[Extracted data Boundary: Start]

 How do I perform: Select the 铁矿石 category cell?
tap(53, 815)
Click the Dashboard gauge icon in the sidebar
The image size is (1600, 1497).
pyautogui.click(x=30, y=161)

[Extracted data Boundary: End]

Word for word, transcribe each of the entries above.

*Task result:*
 How do I perform: Select the 铁矿石 category cell?
tap(53, 815)
Click the Dashboard gauge icon in the sidebar
The image size is (1600, 1497).
pyautogui.click(x=30, y=161)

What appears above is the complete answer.